In direct response to the pandemic, major interest in wellness will likely increase in 2021 and include a clear demand for better alignment between health and wellness to promote more preventative-led behaviour and immunity tracking and boosting programs on-Demand home caring solutions to support young as well as ageing societies. Another pandemic-driven health phenomenon to look out for next year focuses on human-powered travel (e.g., cycling, hiking, walking). Individuals reconnect with nature and evaluate more sustainable travel approaches, while international travel practices recover slowly. Healthy lifestyles will be on the map in all senses of the words, and this is why solutions such as Laka will likely prevail.
Digitization 2.0
Following an eventful 2020, it is clear that digital transformation initiatives will likely reach new levels. My learnings working with professor Lanzolla this past year on the disruptions impacting finance and insurance have made me realize a few things. We indeed have not yet seen the extent of the unbundling and re-bundling that will affect our sector and the business models that will be most effective, transformative, and/or competitive.
As market participants accelerate their digitisation paths and gain access to new opportunities, early adopters will seek ways to industrialise and democratise the most effective methods to accelerate the engagement in profit-sharing partnerships or the launch of disruptive businesses. Insurance products will go through a gradual evolution as new risk types emerge that properly reflect societies’ challenges and needs. The latter will require ready access to connected digital technologies such as AI, 5G, and the cloud.

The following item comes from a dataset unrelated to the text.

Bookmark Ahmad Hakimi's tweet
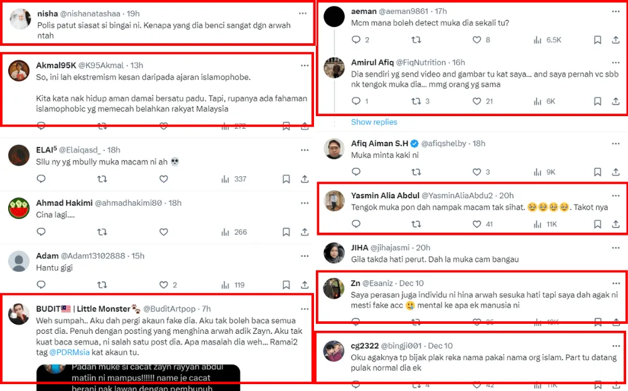 tap(286, 232)
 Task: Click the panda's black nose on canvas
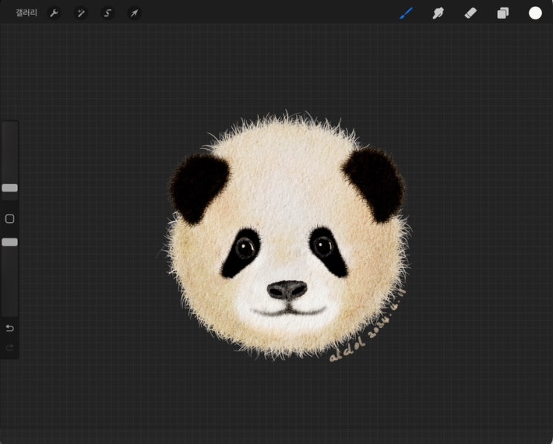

Platforms, Collaboration & Industry Ecosystems
The acceleration of the ecosystem movement is in motion. The model that emerged from the rise of the gig and sharing economies in automotive, real estate, and freelancer services was the first step toward designing collaborative and multi-sided user-centric platforms.
Industry ecosystems are not static; they are dynamic. They continuously evolve based on customer and market demands, which makes them obviously simple and complex at the same time. Still, most of all, operationally resilient as the baseline platform becomes the core of future successes. As I and many others shared when we wrote our chapters in the Insurtech book, while collaborative platforms and ecosystems benefit from the network effect, they are also built on strong principles, including friction-free engagements, trust, and transparency.
The trends I have highlighted above require a different lens of ecosystem building, which includes a core purpose and some well-defined values to direct the design of those new environments and their impact on humanity and value creation. Products and services will then combine a multitude of layers aligned with particular customer engagement needs.
A small warning, loyalties will likely shift from named brands to tight and intertwined ecosystems, meaning many brands. Market players interested in the model need to be prepared for it. Ant Financial, PingAn, ZhongAn are well-known experts within this sphere of knowledge.